* Source excerpt *
** Start **

Sales Communication Customer Service Coaching Meeting Planners Learning Tools
Workplace Communication Humor Articles Media Calendar
• Speaker  • Trainer  • Consultant  • Coach  • Facilitator  • Emcee  • Storyteller

Turning the Corner

NSA/NC Speakers Recount Key Turning Points in their Careers

by Craig Harrison, NSA/NC Board Member

As professional speakers, the road to success can be long and winding. We try so many avenues. Some offer shortcuts, others result in detours. Then there are the comfortable cul de sacs we end up in, that ultimately leave us isolated, and the dead ends that leave us demoralized. Sometimes it's only upon arrival that we learn that there were faster, less congested, or more scenic routes to our destination. But at any given moment do we really know where we are along the way?

Sometimes it's only in hindsight that we can identify "turning points" along the way: pivotal decisions, key contacts, twists of fate, special events or new strategies that have helped us turn the corner. Recently various members of the NSA community were asked to share their turning points with us. The responses were fascinating, and offer both insight and reinforcement for us all as we trek down the road to success.

** End **

* Extracted records *
** Start **

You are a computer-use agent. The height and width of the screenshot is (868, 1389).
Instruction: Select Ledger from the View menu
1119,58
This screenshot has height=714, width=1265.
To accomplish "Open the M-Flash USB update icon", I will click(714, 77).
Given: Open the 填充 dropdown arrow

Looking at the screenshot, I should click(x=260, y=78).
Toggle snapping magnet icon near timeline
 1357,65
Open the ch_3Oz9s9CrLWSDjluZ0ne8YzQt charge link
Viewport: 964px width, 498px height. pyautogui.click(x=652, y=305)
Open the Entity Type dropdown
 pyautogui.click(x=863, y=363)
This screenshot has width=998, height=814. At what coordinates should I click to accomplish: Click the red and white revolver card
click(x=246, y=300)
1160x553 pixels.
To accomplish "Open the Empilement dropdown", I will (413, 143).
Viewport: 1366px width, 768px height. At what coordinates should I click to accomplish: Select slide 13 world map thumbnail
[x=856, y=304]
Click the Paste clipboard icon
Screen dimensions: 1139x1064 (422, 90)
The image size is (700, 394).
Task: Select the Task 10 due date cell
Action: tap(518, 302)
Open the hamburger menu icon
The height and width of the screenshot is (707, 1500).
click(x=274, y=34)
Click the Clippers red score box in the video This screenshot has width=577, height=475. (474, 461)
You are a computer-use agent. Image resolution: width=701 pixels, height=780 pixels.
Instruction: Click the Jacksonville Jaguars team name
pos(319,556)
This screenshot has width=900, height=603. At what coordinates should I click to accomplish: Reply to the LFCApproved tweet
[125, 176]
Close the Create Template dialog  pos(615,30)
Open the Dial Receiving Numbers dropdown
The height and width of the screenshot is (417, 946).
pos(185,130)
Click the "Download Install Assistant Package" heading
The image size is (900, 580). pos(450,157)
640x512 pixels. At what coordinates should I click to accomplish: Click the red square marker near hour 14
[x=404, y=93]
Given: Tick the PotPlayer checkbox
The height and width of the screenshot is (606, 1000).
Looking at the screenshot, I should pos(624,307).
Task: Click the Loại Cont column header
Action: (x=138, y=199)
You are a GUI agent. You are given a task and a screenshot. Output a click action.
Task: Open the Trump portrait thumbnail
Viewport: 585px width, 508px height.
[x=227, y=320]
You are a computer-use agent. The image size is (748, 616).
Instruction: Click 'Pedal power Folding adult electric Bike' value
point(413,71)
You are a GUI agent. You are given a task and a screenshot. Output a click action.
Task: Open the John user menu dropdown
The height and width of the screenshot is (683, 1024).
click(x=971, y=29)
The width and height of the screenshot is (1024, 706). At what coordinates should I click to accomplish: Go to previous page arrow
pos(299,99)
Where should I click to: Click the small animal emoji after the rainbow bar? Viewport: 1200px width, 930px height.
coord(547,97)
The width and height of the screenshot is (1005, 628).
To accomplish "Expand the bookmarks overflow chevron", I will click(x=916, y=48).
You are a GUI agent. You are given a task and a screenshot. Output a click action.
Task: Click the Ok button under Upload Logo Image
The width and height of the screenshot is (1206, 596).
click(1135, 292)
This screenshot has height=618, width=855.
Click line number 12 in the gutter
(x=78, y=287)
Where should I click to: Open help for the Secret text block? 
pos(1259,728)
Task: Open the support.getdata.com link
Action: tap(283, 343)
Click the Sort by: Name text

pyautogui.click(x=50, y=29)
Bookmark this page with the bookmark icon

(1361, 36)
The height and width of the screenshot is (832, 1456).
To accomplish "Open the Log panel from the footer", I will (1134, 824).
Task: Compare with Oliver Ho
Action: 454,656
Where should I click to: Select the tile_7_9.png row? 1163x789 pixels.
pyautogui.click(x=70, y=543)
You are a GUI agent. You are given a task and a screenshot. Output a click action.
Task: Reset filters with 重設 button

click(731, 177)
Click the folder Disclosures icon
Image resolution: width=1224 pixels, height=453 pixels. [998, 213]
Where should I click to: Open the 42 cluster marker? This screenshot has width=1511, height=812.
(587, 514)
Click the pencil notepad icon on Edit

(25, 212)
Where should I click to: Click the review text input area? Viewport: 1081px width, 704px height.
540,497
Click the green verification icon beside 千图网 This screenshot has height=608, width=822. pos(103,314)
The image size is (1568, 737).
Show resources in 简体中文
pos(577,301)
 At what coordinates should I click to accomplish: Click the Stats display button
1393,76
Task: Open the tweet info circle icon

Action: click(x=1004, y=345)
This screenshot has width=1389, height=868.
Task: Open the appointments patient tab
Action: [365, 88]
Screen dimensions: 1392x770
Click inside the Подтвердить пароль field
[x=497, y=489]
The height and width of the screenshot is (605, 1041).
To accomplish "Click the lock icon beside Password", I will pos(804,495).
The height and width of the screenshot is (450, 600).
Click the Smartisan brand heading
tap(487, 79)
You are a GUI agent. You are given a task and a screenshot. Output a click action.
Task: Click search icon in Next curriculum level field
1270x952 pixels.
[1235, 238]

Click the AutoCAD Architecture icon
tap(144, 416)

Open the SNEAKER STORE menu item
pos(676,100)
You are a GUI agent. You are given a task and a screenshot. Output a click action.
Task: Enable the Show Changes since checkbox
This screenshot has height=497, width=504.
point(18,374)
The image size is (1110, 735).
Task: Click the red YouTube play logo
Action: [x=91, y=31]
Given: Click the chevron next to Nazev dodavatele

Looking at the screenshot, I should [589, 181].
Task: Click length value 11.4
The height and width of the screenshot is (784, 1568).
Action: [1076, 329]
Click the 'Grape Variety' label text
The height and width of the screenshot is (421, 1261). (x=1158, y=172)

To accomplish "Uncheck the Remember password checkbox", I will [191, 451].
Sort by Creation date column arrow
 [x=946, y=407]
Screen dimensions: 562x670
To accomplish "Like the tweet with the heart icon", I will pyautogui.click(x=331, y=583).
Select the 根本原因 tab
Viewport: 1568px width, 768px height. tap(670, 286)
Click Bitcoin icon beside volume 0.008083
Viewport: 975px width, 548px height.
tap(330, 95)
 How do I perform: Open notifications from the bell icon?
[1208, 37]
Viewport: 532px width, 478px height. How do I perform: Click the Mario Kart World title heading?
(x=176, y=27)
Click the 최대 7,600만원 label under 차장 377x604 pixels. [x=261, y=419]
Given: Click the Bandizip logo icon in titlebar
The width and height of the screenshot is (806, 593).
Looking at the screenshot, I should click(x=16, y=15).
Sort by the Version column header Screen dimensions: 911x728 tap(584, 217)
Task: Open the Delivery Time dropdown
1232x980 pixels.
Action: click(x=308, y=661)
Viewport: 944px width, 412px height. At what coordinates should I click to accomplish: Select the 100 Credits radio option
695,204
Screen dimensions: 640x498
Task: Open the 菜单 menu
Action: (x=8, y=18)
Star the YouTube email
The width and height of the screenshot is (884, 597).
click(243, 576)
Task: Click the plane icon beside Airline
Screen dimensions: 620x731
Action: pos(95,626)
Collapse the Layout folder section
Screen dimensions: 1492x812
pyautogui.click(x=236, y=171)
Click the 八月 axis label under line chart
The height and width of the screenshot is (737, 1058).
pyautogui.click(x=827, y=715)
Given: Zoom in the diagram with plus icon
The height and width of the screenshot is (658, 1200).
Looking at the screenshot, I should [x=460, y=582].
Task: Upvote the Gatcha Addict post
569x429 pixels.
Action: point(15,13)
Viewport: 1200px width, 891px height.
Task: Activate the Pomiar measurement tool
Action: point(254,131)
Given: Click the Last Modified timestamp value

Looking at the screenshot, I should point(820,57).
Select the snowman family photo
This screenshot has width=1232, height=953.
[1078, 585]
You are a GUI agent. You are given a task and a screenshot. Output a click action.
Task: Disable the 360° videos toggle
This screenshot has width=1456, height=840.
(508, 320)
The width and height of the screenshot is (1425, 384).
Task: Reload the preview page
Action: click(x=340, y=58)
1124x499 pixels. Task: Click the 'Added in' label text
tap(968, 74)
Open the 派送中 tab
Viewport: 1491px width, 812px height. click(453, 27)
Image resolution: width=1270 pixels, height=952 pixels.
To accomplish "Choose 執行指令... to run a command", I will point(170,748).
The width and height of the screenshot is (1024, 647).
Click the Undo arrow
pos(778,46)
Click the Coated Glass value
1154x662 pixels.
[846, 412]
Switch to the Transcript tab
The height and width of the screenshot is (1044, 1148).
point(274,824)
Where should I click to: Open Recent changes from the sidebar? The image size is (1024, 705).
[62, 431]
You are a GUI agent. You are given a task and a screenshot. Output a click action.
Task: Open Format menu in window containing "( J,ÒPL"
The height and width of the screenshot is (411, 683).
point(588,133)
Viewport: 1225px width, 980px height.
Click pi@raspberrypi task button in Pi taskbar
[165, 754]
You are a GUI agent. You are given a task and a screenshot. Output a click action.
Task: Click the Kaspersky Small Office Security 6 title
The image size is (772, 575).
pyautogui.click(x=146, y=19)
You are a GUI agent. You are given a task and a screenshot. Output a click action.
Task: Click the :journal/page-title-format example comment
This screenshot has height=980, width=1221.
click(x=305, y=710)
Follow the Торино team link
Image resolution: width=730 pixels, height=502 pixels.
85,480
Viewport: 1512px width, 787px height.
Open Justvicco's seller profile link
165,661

** End **

* Instruction 1 *
How would you render this sentence from the article on speakers' career turning points in Spanish: "Sometimes it's only upon arrival that we learn that there were faster, less congested, or more scenic routes to our destination."
* Instruction 2 *
Pick up the article on speakers' career turning points after its final sentence and write the next part.

* Final result 1 *
A veces es solo al llegar cuando descubrimos que había rutas más rápidas, menos congestionadas o más pintorescas hacia nuestro destino.

* Final result 2 *
Who's In Your Corner?

For Roseann Sullivan, turning the corner came from the realization she had what it took to be a big-time professional speaker. This came, in part, through encouragement from some industry heavyweights. Years ago Roseann had been given advice the noted Hotelier Bill Kimpton. He told her "if you want to be great at something, find out who is at the top and offer to carry their lunchbox. Observe them, watch their mannerisms, listen to how they talk, see how they act and observe the way they carry themselves. To be successful you should shadow the stars."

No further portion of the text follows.